## [The request]
Revise the lines of the material from the one containing "Toggle Invisibles display option" through the end of the material, changing "display option" to "view setting" and keeping everything else the same. Leave the pictures out of your answer.

[Items in a dataset]
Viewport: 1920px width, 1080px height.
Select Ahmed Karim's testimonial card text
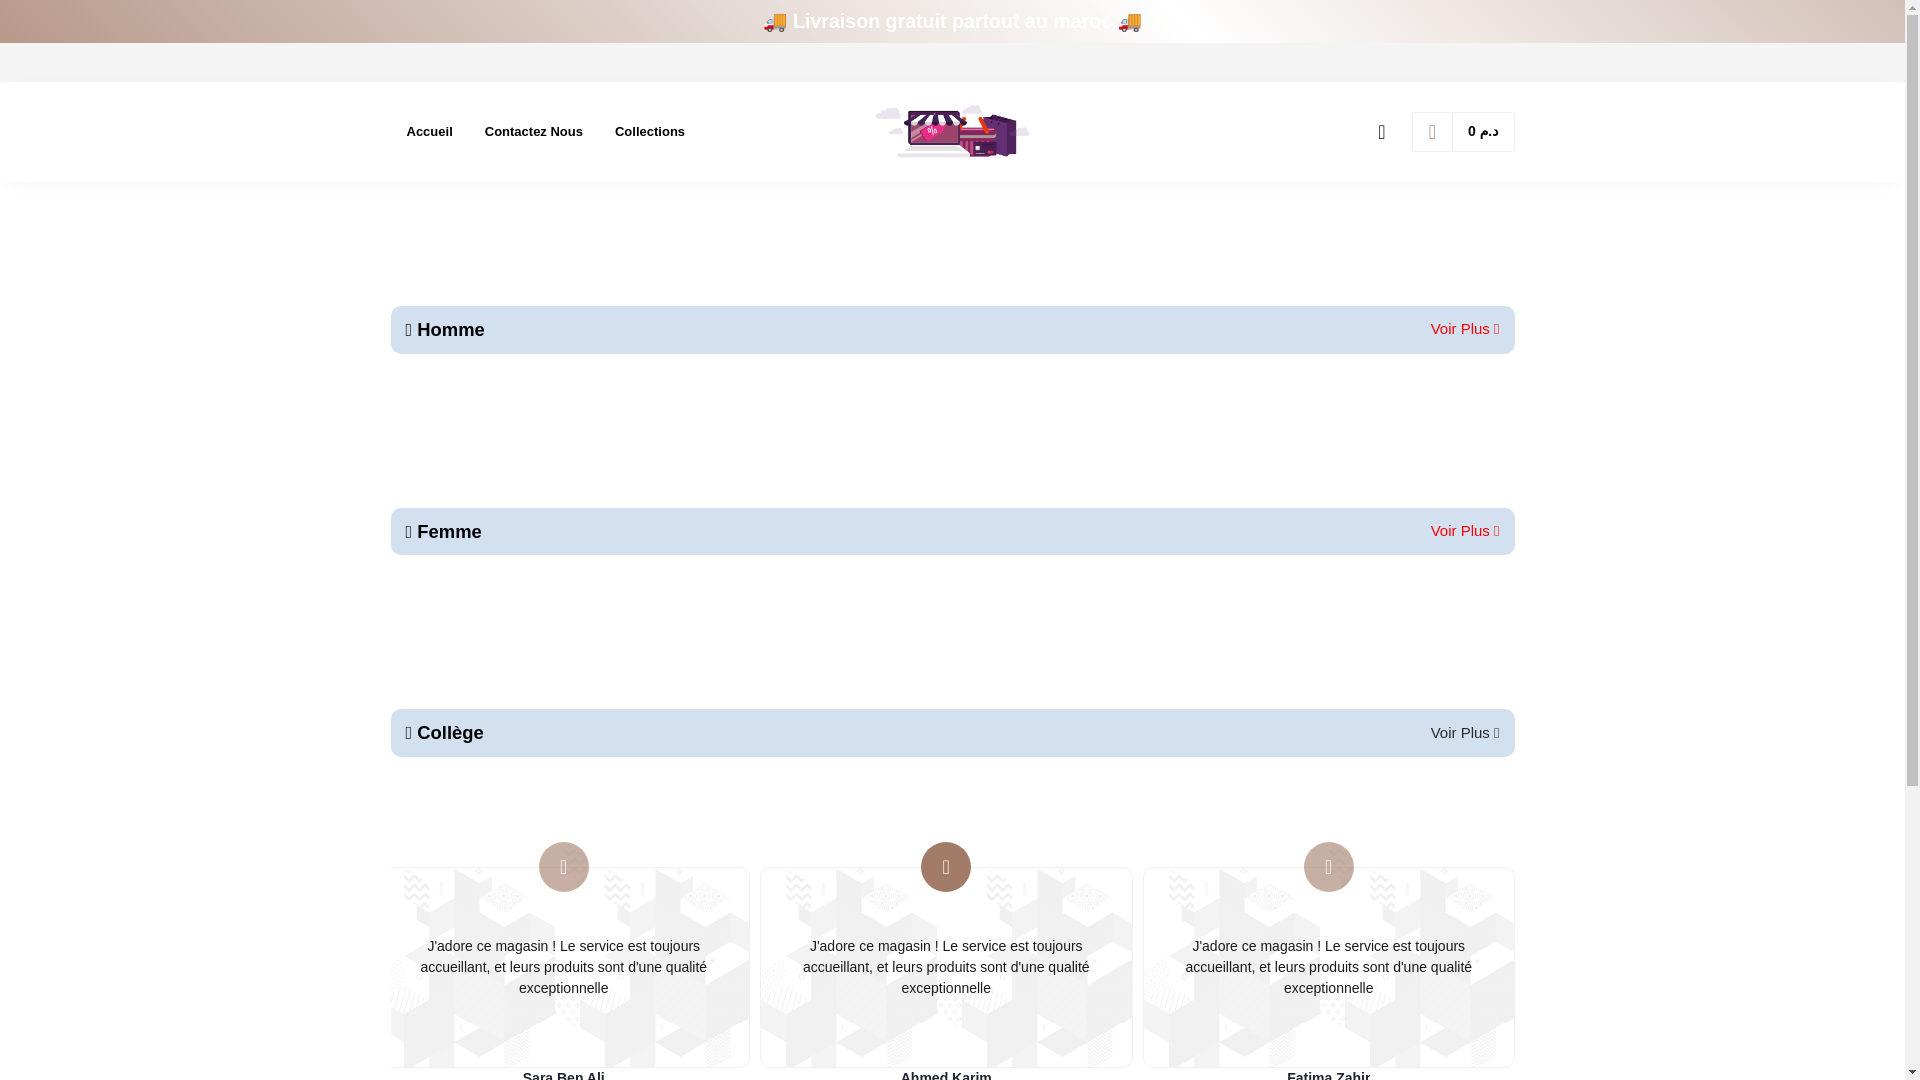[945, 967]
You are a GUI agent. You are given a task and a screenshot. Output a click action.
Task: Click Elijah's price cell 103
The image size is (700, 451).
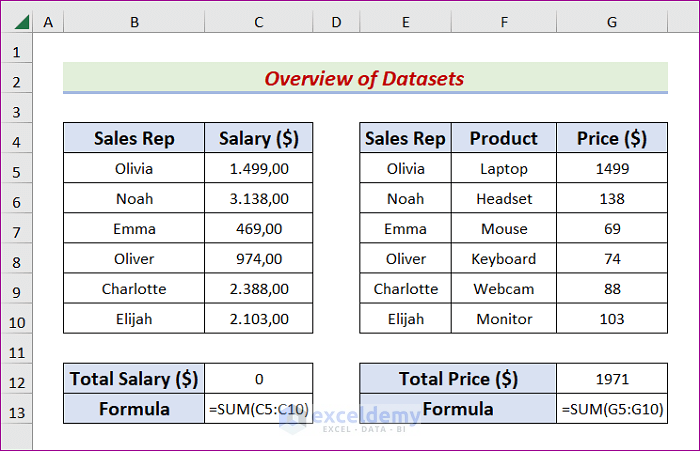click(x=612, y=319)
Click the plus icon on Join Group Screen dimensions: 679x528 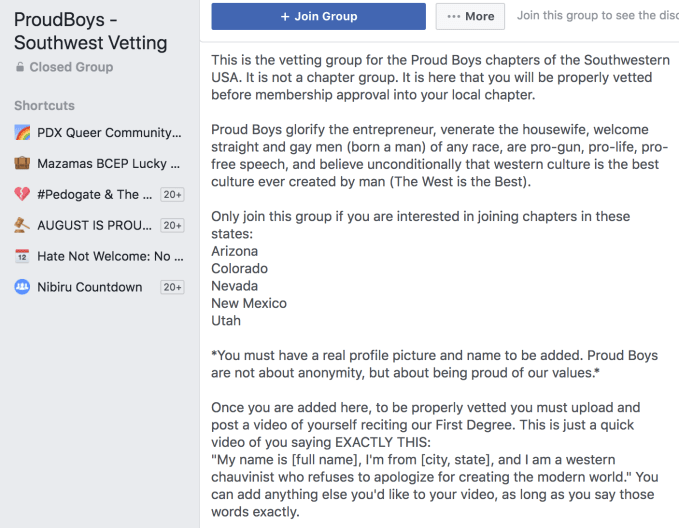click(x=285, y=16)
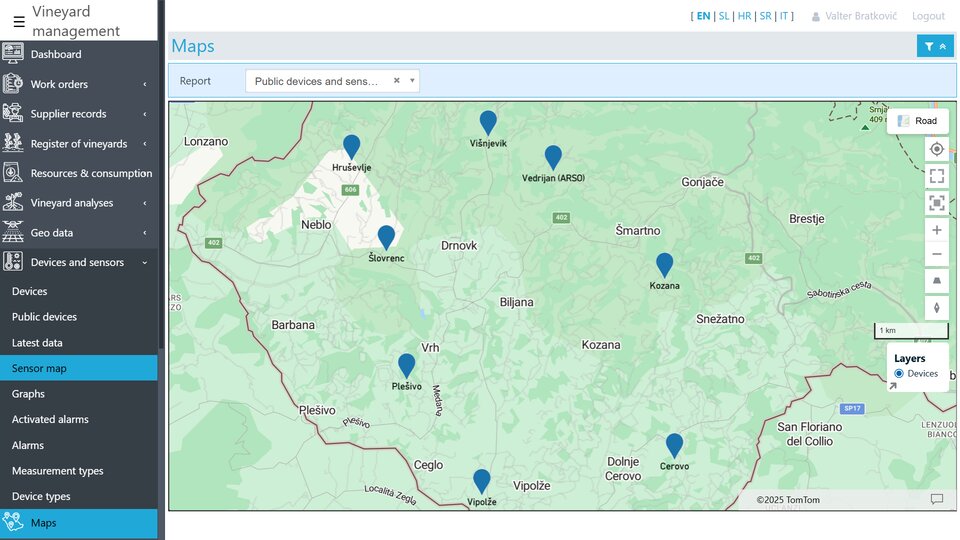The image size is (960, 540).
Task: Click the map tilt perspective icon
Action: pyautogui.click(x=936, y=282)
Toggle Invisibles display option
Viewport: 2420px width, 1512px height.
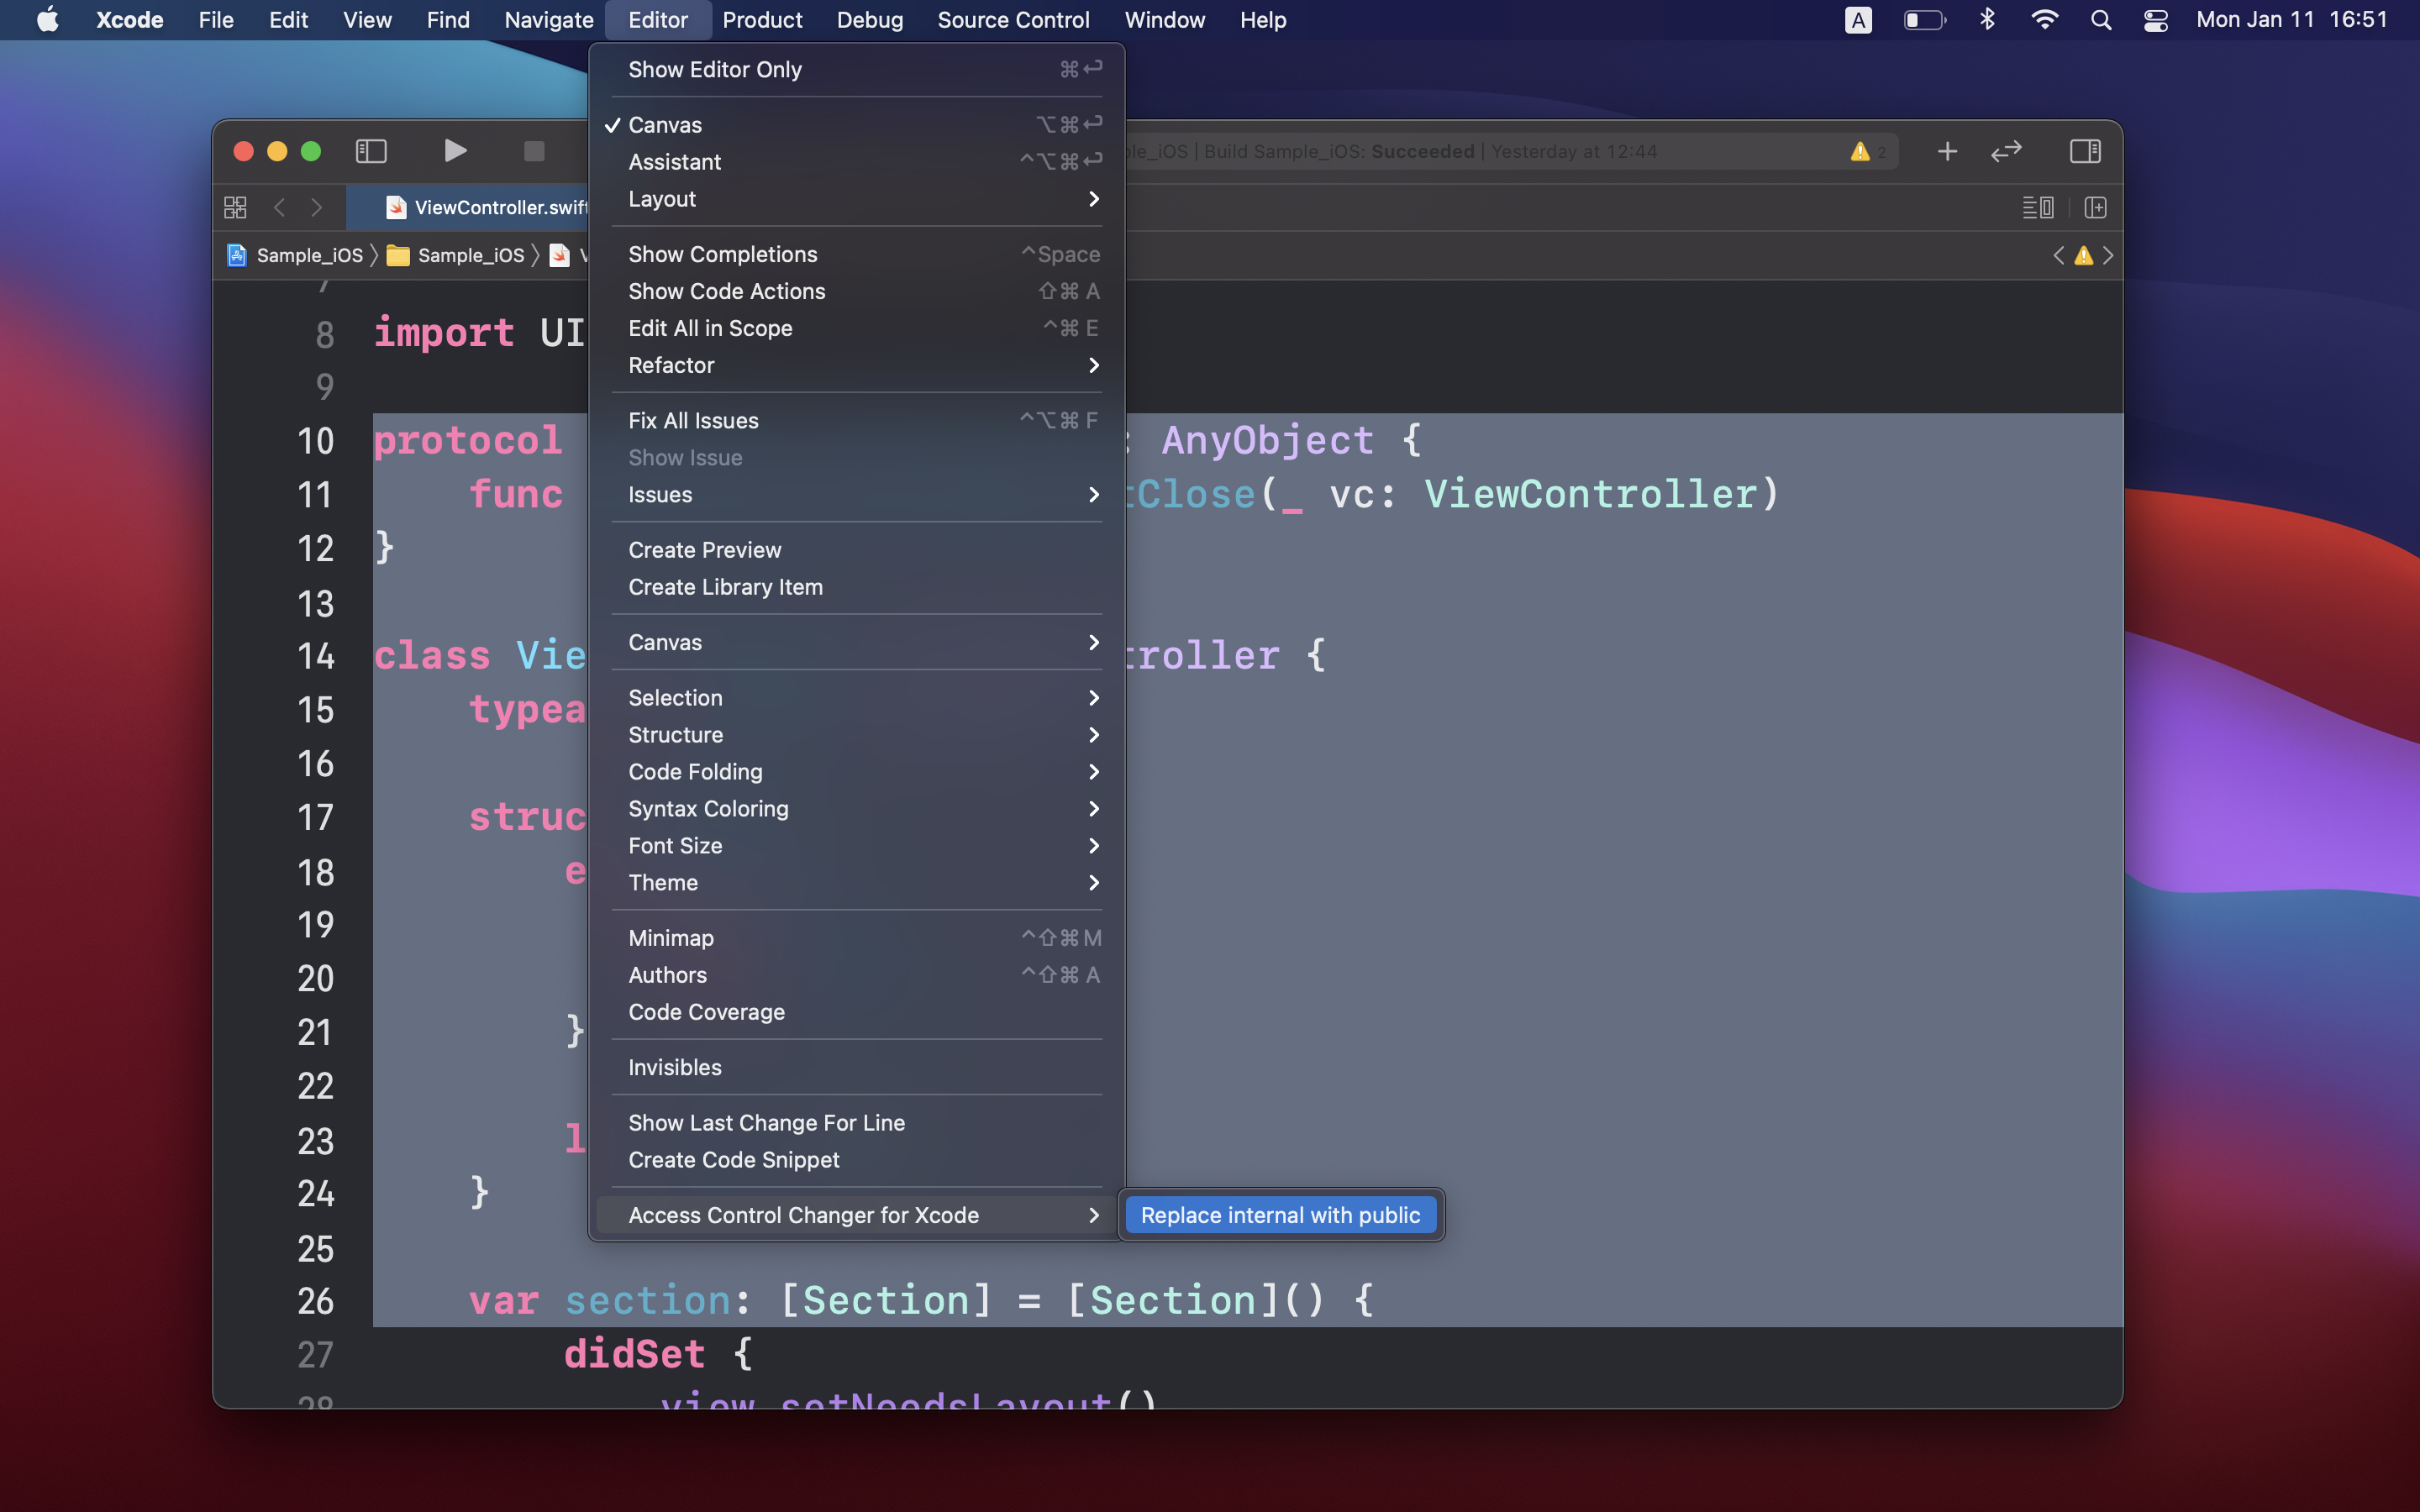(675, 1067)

## [Response to this exercise]
Toggle Invisibles view setting
Viewport: 2420px width, 1512px height.
(675, 1067)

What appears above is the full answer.